| First Author | Takahashi A | Year | 2019 |
| Journal | Int J Mol Sci | Volume | 20 |
| Issue | 21 | PubMed ID | 31652943 |
| Mgi Jnum | J:286151 | Mgi Id | MGI:6400031 |
| Doi | 10.3390/ijms20215274 | Citation | Takahashi A, et al. (2019) The CCR4-NOT Deadenylase Complex Maintains Adipocyte Identity. Int J Mol Sci 20(21):5274 |
| abstractText | Shortening of poly(A) tails triggers mRNA degradation; hence, mRNA deadenylation regulates many biological events. In the present study, we generated mice lacking the Cnot1 gene, which encodes an essential scaffold subunit of the CCR4-NOT deadenylase complex in adipose tissues (Cnot1-AKO mice) and we examined the role of CCR4-NOT in adipocyte function. Cnot1-AKO mice showed reduced masses of white adipose tissue (WAT) and brown adipose tissue (BAT), indicating abnormal organization and function of those tissues.
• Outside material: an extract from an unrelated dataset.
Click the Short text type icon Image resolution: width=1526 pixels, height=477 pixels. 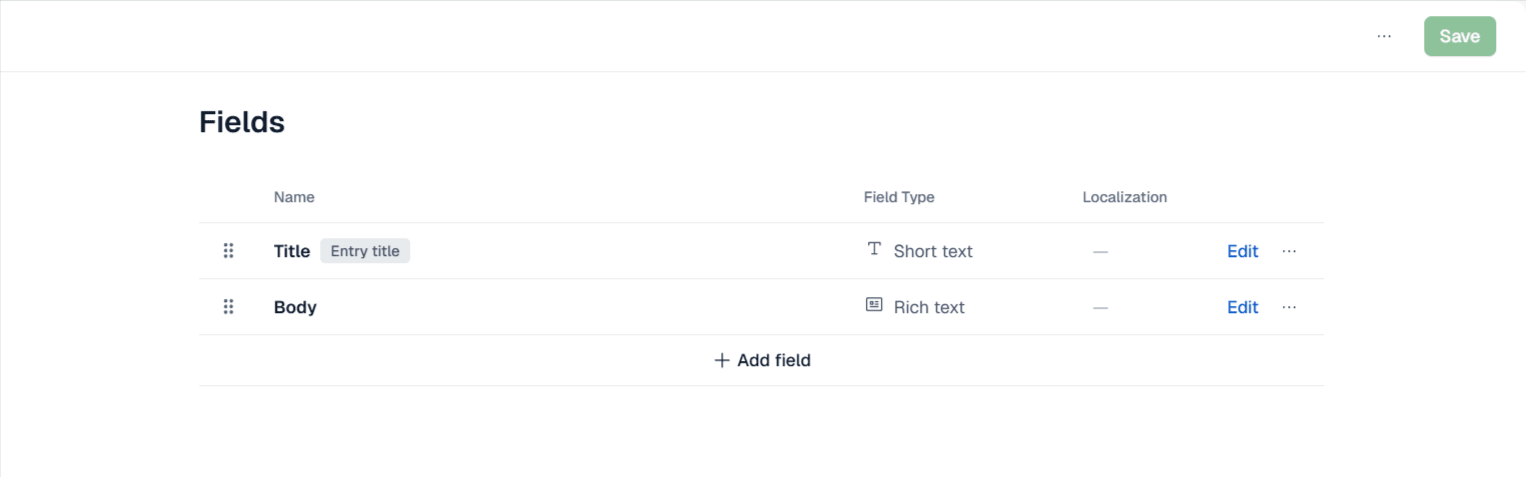pyautogui.click(x=874, y=249)

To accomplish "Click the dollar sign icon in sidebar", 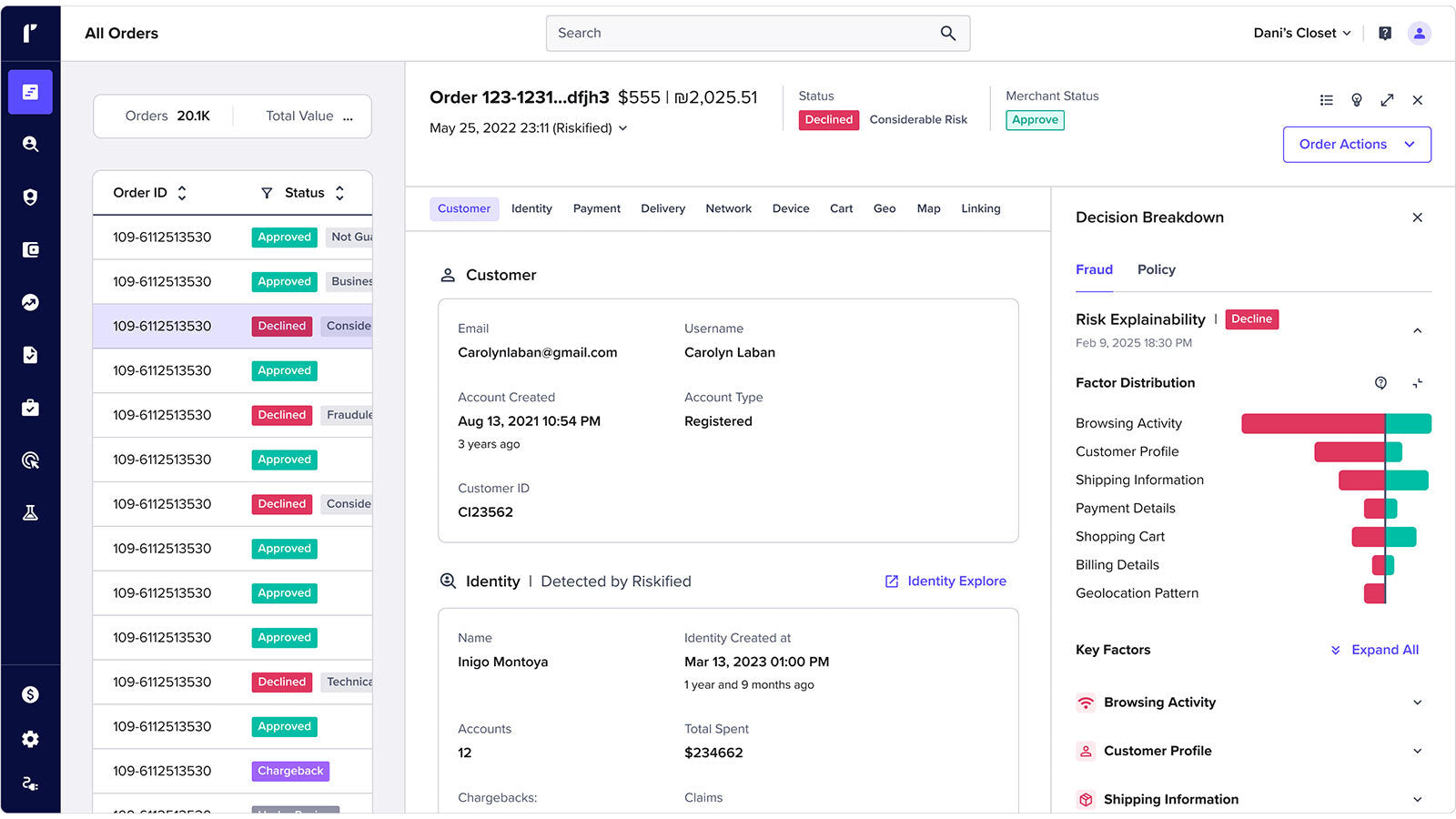I will pos(30,694).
Indeed, Cnot1-AKO mice showed hyperinsulinemia, hyperglycemia, insulin resistance, and glucose intolerance and they could not maintain a normal body temperature during cold exposure. Muscle-like fibrous material appeared in both WAT and BAT of Cnot1-AKO mice, suggesting the acquisition of non-adipose tissue characteristics. Gene expression analysis using RNA-sequencing (RNA-seq) showed that the levels of adipose tissue-related mRNAs, including those of metabolic genes, decreased, whereas the levels of inflammatory response-related mRNAs increased. These data suggest that the CCR4-NOT complex ensures proper adipose tissue function by maintaining adipocyte-specific mRNAs at appropriate levels and by simultaneously suppressing mRNAs that would impair adipocyte function if overexpressed. |